Current result: residual-energy modes improve K @ K_approx^-1 ≈ I but barely move inverse/gradient error at low rank. Ranking block-metric modes by inverse impact, |lambda / (1 + lambda)|, is more promising: at d=576, rank-64 lowers sampled preconditioned-gradient error from ~0.72 to ~0.61/0.62, and rank-192 reaches ~0.40/0.42. Sketch modes need conditioning guards before integration.

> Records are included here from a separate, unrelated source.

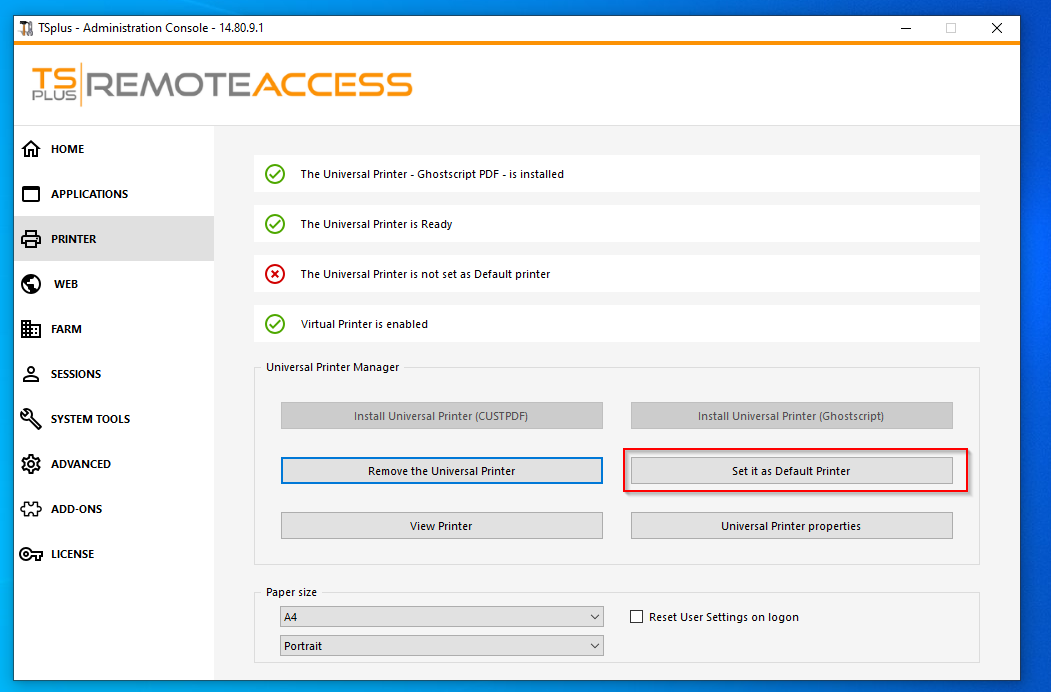Select the Web globe icon
1051x692 pixels.
[31, 284]
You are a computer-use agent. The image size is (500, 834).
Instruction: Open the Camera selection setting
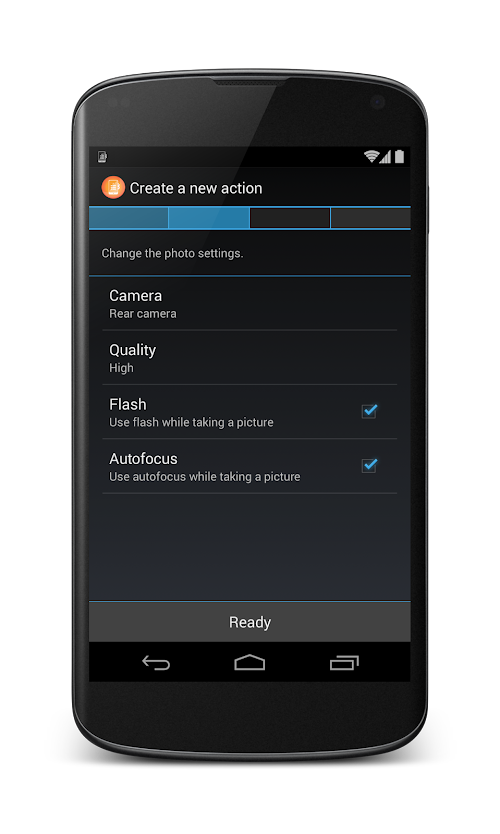[x=249, y=304]
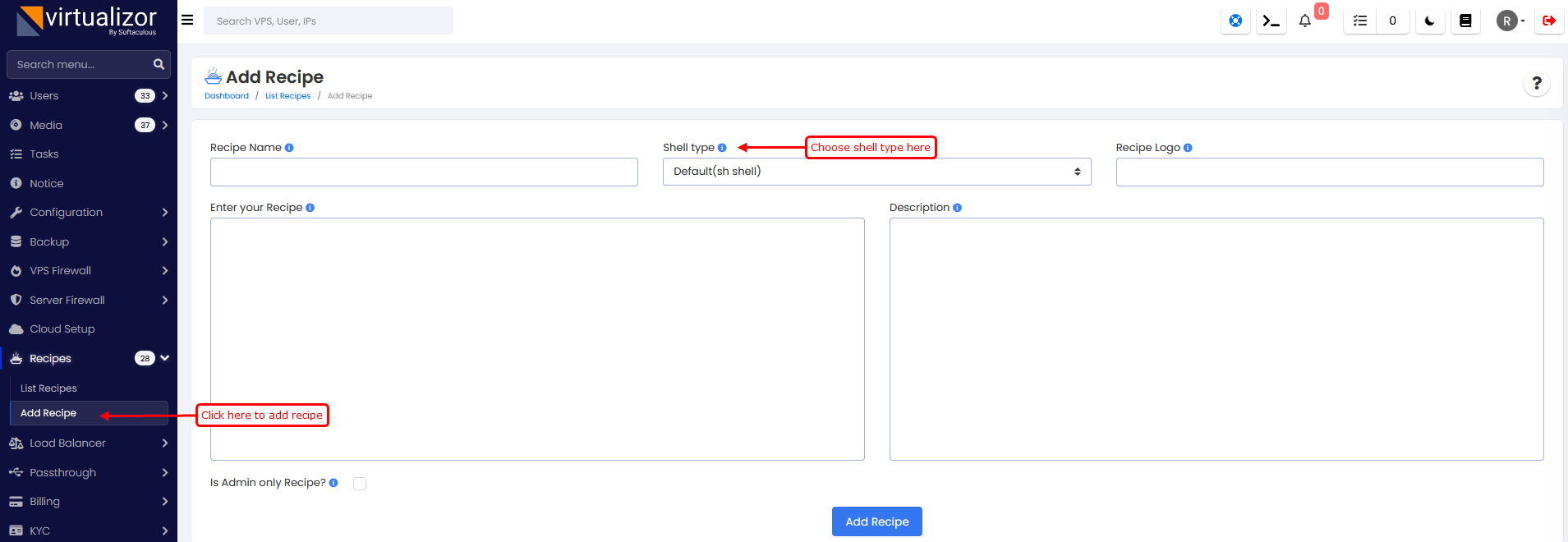Toggle sidebar with hamburger menu icon
This screenshot has width=1568, height=542.
(187, 21)
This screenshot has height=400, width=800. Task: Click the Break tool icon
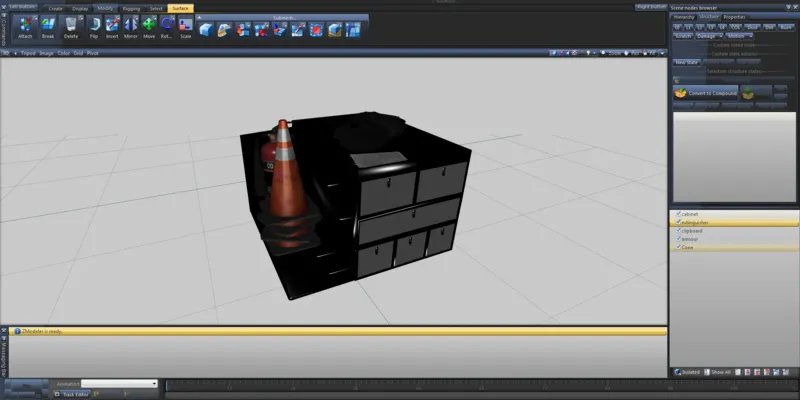coord(48,25)
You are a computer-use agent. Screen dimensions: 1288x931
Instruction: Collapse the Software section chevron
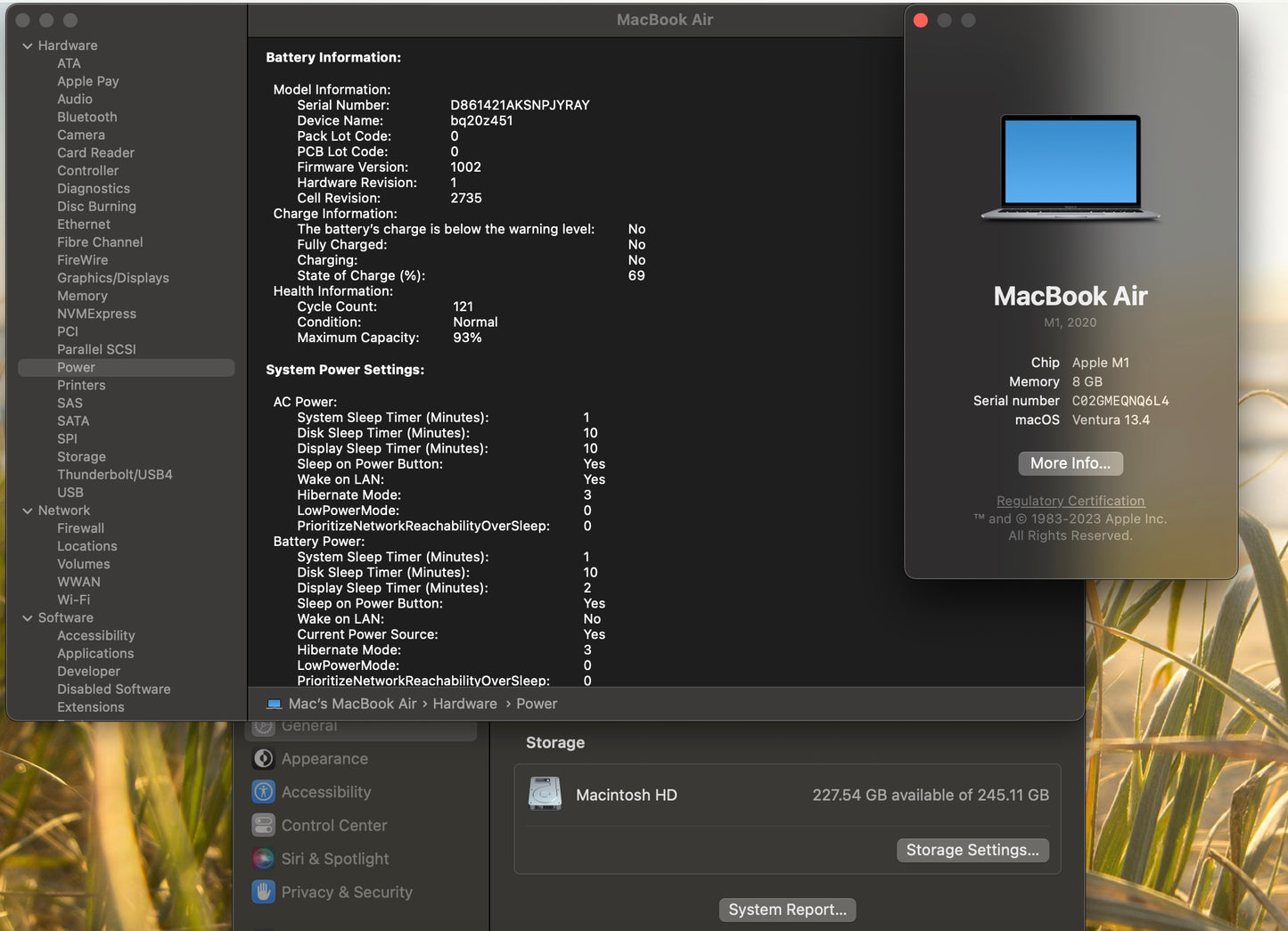pyautogui.click(x=28, y=617)
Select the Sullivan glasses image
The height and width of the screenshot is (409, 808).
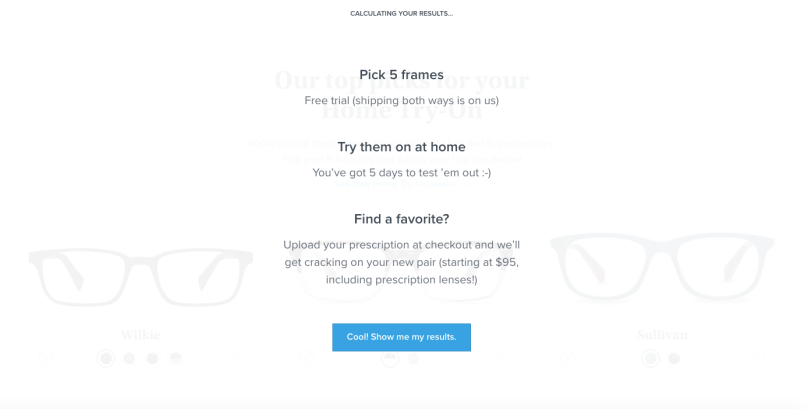pos(662,268)
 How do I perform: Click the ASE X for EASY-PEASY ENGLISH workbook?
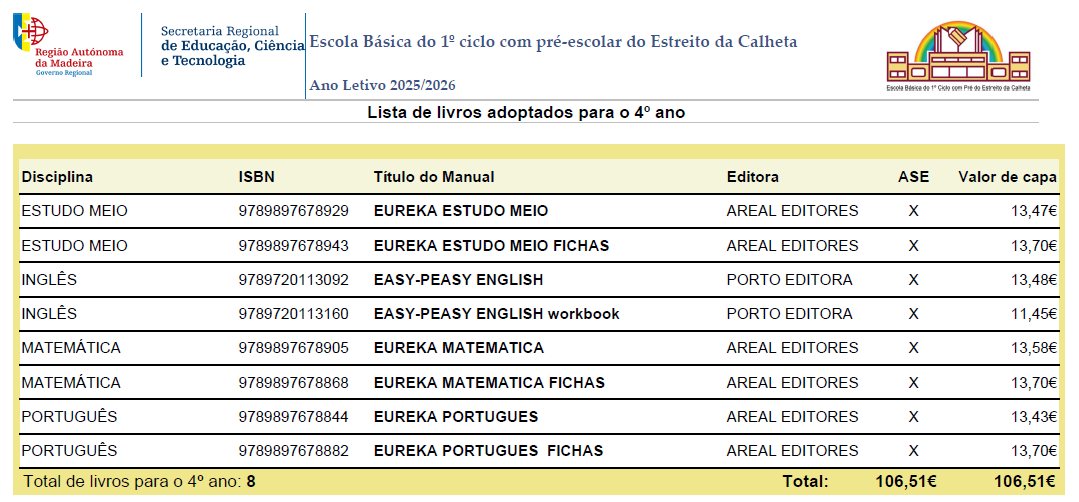913,314
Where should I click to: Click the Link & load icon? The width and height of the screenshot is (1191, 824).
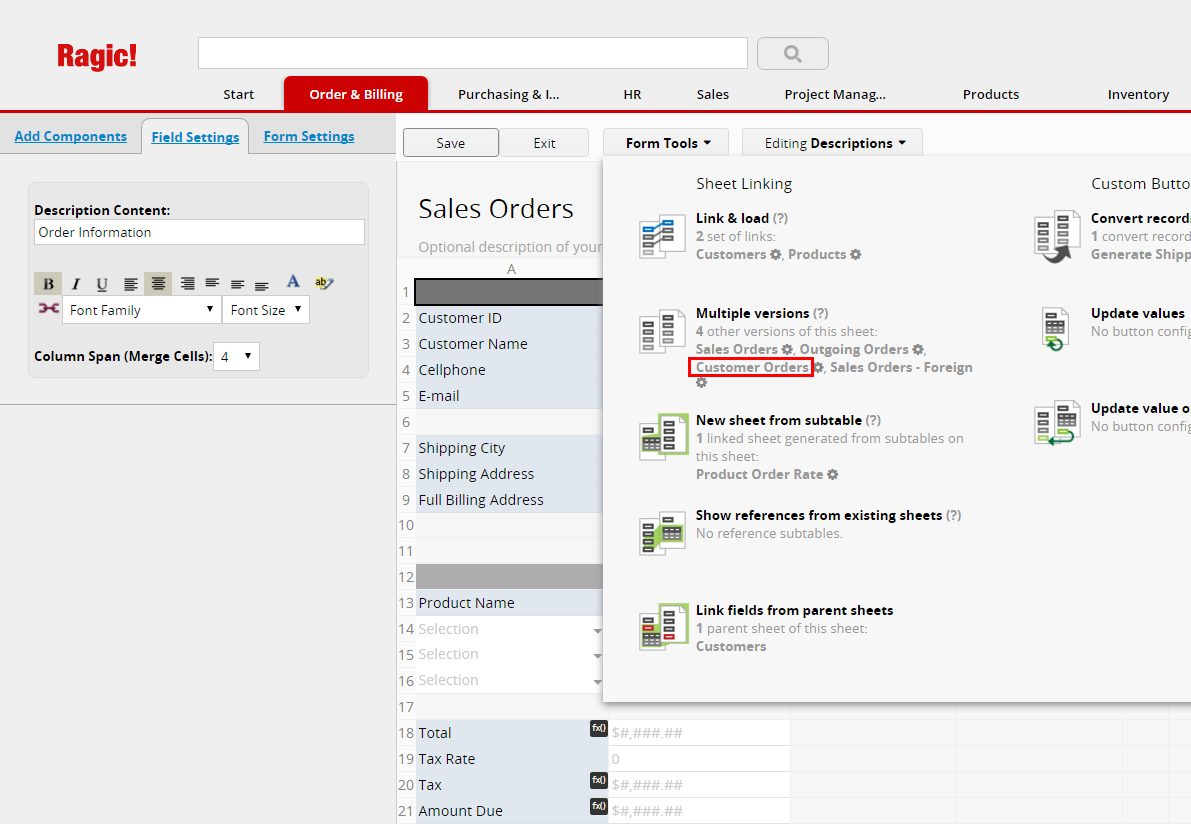(662, 237)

The optimizer prototype exposes this for dense preconditioner groups:

PYTHONPATH=. python3 sweep_gds.py \
    --variants gds_monarch --lrs 0.3 --d 256 --steps 400 \
    --dense-inverse-modes dense,block_lowrank \
    --lowrank-ranks 16 --lowrank-methods bmetric_inverse \
    --profile-timings --out-dir sweeps_lowrank_opt_d256_gds_monarch

At d=256, rank-16 block_lowrank slightly improves tuned GDS loss but is much slower because the prototype still materializes a full inverse. Newton-Muon does not show a clear quality gain. block_lowrank_factored stores Woodbury factors instead of a materialized inverse and matches the same loss, but it is not faster in eager PyTorch because refresh still uses dense eigensolves and factored apply adds overhead. The next implementation step is faster mode selection/fused apply, not larger full-inverse sweeps.

Newton-Muon baseline names are intentionally explicit:

• nm_dense_mlp: true dense-MLP TinyGPT architecture with dense Newton-Muon preconditioners.
• nm_monarch_aux: Monarch-MLP TinyGPT, but Monarch factors use auxiliary AdamW instead of an M2 preconditioner.
• nm_monarch_muon: Monarch-MLP TinyGPT, but Monarch factors use plain Muon/NS without the M2 block preconditioner. This is the historical control.
• nm_monarch: Monarch-MLP TinyGPT with exact M2 block preconditioners.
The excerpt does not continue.